Former Archbishop of Canterbury Dr Rowan Williams has warned against excluding religious voices from the public square in debates on social and moral issues.
Delivering the inaugural Cambridge Coexist Theology Lecture at the Cheltenham Literature Festival, Dr Williams spoke of a perceived conflict between religion and the "language of rights".
He said that appeals to religious liberty in cases where the convictions of people of faith conflicted with those of the majority of society were "increasingly under suspicion" from a secularist critique which sought to exclude religious perspectives.
However, he said "communities of faith" could not expect to have a "casting vote" in a liberal society and should accept that their role was to contribute to a wider debate rather than to determine its outcome.
Dr Williams based his argument on the principle of "legal universalism", which guarantees all citizens rights of protection and redress. He said that this implies a "robust and deep-rooted language about human dignity". Religious communities should be "invited to a place at the table", and able to "lend to the secular environment something of the edge and the imagination that their doctrines produce".
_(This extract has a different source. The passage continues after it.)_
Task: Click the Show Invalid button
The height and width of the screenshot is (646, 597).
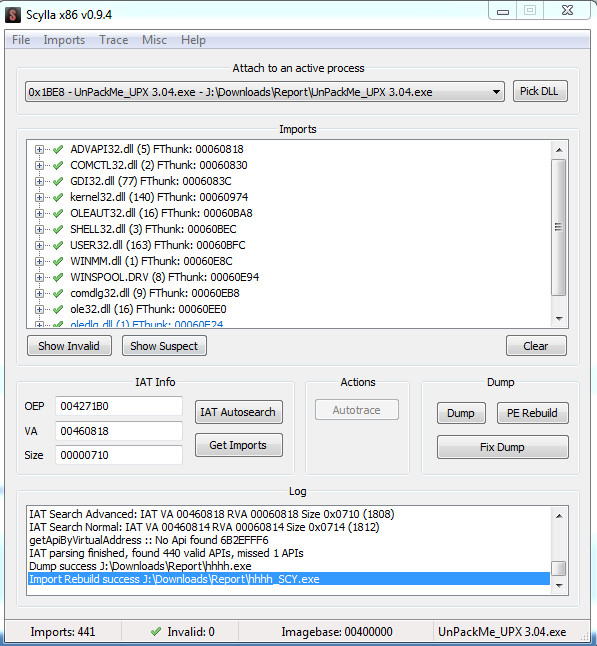Action: click(69, 346)
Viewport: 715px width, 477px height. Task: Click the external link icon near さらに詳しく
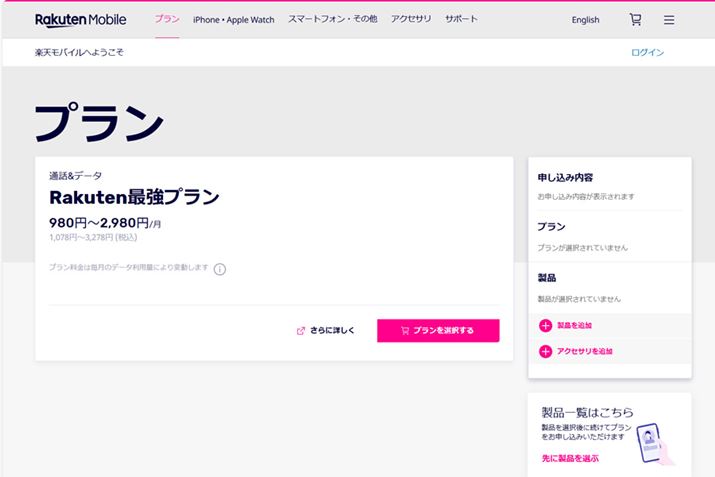(x=301, y=331)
He argued for a "halfway house" between a confessional society in which laws were based on religious principles and a systematically secular one in which religion "should never be spoken about outside the front door". The state, he said, should "broker conversations" so that the views of minorities were taken seriously and allowed to contribute to wider debates.
Christians and other people of faith, he said, should not expect the legislature to assent to everything they were saying, but it was important that certain elements in a discussion were on the table and that the principle of human dignity was upheld. "It really helps in a public debate, even if you lose the argument, to have certain principles embodied in it," he said.
He referred to a recent House of Lords debate about assisted dying, which he said was about what best preserved human dignity: "In a long and highly complex debate, there were signs that this was the territory on which the best and most interesting speakers were operating.
"It really helps in a public debate, even if you lose the argument, to have certain principles embodied in it. The task of religious representatives is not to win the argument at all costs. It is to say, it needs to be this kind of argument rather than that one."
He concluded: "A society committed to law and rights ought to be a society profoundly interested in the welfare of religious communities and one that realises it needs religious insights."